- The Washington Times - Saturday, May 27, 2023

Republicans currently hold the slimmest of majorities in New Hampshire’s House. State GOP officials worry they won’t hold on to it if former President Donald Trump is the party’s presidential nominee next year.

During the years that Mr. Trump has been the undisputed leader of the GOP, Chris Maidment, chairman of the Republican Party in Hillsborough County, says swing voters, particularly in the suburbs, have turned away.

“If the election were tomorrow and Donald Trump was the nominee, I would be nervous,” Mr. Maidment told The Washington Times. “As it stands right now, I don’t think he is in the right position to grow the party.”



It’s a striking turn for a man who promised Republicans in 2016 that they would “get tired of winning” with him at the helm.

His four years in office saw the GOP lose majorities in both the House and Senate and shed eight governorships.

Meanwhile, in Florida, Republicans have enjoyed a boom since 2018 under Mr. Trump‘s most prominent GOP rival, Gov. Ron DeSantis, who jumped into the presidential primary race on May 24.

Under Mr. DeSantis, Florida Republicans swept the state’s top offices and claimed supermajorities in both chambers of the Legislature. Mr. DeSantis cruised to a whopping 19-point win over his Democratic opponent, former Gov. Charlie Christ.

Registered Republicans also surpassed Democrats for the first time in state history on Mr.
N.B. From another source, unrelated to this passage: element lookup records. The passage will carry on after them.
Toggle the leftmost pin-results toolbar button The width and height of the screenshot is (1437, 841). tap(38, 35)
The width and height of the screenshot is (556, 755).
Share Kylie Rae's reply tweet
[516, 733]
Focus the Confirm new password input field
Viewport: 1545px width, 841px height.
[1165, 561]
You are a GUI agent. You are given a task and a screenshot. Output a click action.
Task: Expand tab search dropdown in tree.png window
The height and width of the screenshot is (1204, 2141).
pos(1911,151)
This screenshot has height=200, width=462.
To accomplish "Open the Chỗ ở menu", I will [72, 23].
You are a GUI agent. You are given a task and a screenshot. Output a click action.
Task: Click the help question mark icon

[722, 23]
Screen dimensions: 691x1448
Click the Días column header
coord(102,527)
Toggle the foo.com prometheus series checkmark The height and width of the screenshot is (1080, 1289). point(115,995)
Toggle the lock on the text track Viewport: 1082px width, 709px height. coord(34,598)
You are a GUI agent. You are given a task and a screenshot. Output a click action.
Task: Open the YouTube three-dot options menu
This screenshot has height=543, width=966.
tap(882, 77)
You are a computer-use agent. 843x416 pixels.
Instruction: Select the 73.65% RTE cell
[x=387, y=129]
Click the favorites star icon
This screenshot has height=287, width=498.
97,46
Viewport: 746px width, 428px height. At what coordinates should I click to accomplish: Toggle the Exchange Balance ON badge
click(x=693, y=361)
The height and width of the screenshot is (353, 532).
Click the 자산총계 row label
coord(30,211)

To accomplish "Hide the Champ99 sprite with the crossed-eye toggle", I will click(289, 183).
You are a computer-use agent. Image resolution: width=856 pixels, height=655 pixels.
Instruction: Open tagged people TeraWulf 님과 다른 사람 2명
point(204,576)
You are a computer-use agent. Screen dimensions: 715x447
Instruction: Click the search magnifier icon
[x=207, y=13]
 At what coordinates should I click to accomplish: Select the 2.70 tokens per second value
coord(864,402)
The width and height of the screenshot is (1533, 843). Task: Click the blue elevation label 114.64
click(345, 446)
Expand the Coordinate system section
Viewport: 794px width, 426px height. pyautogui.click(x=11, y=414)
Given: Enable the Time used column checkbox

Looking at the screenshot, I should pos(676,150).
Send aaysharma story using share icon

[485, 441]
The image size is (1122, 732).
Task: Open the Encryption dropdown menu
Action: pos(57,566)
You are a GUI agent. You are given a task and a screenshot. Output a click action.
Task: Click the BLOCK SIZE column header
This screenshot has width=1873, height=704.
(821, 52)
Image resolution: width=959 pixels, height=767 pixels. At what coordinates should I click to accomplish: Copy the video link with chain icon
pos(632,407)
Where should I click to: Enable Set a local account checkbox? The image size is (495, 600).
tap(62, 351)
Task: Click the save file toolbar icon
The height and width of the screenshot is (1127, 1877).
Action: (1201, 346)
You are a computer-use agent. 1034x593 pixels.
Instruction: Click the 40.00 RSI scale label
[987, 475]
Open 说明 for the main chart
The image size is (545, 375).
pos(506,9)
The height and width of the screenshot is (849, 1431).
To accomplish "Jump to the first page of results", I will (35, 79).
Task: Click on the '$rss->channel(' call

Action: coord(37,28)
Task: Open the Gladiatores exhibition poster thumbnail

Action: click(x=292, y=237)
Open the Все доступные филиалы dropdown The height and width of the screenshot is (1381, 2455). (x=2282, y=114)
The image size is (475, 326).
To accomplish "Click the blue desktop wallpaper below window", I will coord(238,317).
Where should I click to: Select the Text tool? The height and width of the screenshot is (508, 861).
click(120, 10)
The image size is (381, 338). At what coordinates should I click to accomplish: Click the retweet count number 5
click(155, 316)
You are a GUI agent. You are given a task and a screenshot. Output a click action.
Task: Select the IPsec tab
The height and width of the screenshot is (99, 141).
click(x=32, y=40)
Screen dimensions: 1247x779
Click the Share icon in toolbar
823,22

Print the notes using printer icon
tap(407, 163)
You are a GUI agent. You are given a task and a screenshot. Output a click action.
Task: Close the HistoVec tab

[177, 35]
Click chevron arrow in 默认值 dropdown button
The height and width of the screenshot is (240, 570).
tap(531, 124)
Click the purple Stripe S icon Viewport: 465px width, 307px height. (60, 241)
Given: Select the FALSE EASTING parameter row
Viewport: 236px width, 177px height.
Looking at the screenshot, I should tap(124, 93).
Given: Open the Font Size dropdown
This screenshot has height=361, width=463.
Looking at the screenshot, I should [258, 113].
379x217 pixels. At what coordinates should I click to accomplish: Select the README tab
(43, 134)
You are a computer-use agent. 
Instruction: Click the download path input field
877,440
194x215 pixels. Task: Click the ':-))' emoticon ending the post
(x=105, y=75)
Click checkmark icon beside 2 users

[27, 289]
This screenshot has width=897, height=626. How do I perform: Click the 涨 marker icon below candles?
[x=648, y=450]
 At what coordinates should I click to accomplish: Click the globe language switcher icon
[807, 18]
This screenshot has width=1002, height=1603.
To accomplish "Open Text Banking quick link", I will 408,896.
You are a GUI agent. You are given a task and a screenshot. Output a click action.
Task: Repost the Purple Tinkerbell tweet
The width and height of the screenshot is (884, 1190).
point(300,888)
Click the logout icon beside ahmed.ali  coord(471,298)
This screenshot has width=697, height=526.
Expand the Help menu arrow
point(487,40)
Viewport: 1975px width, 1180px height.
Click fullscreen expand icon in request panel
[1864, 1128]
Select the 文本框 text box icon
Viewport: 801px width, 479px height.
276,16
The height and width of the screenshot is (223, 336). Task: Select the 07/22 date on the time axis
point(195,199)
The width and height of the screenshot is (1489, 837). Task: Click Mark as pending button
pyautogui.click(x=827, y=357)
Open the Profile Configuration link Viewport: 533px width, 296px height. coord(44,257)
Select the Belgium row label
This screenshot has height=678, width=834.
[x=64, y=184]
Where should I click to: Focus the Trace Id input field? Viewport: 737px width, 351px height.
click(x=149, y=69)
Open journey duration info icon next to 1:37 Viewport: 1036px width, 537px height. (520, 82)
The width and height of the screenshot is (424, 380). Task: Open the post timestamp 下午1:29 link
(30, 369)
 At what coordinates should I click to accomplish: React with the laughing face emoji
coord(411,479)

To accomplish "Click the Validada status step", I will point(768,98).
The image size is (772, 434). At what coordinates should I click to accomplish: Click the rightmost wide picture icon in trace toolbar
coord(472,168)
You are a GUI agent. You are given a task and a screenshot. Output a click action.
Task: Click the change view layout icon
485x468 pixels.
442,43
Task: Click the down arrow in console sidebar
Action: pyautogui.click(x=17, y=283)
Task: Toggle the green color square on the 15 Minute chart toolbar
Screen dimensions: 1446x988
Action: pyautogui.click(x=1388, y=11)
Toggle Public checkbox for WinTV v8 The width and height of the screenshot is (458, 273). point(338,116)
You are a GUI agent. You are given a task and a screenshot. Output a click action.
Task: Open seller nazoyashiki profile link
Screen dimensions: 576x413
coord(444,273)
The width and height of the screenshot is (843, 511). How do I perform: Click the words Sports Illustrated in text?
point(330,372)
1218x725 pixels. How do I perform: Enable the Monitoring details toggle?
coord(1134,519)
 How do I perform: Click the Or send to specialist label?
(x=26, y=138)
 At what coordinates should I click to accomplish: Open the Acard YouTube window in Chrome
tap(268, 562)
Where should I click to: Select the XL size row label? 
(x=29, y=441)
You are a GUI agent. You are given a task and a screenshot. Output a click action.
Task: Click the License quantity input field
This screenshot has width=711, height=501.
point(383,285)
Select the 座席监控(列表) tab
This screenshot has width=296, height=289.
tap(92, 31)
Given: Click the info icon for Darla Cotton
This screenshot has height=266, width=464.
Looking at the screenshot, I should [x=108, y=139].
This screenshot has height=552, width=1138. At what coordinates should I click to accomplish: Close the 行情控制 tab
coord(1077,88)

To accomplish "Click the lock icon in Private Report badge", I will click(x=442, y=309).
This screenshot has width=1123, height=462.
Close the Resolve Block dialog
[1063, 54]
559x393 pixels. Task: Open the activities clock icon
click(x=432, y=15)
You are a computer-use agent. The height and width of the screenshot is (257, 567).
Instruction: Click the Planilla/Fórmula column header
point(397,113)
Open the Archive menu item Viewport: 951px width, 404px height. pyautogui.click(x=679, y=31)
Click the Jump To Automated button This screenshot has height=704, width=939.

DeSantis‘ watch.

“In addition to bringing new voters into the Republican Party, DeSantis won independents, women, and Hispanics in his 2022 reelection and flipped several traditionally blue counties for the first time in a generation,” a senior DeSantis campaign official said. “In an election where bringing voters back into the fold is critical to our party’s success, there is only one candidate with a proven record of doing so.”

Mr. Trump has challenged the idea that Mr. DeSantis deserves credit for the GOP‘s winning in Florida.

“Florida has been successful for many years, long before I put Ron there — It’s amazing what Ocean and Sunshine will do!” Mr. Trump, whose endorsement helped get Mr. DeSantis elected in 2018, said in a recent email blast.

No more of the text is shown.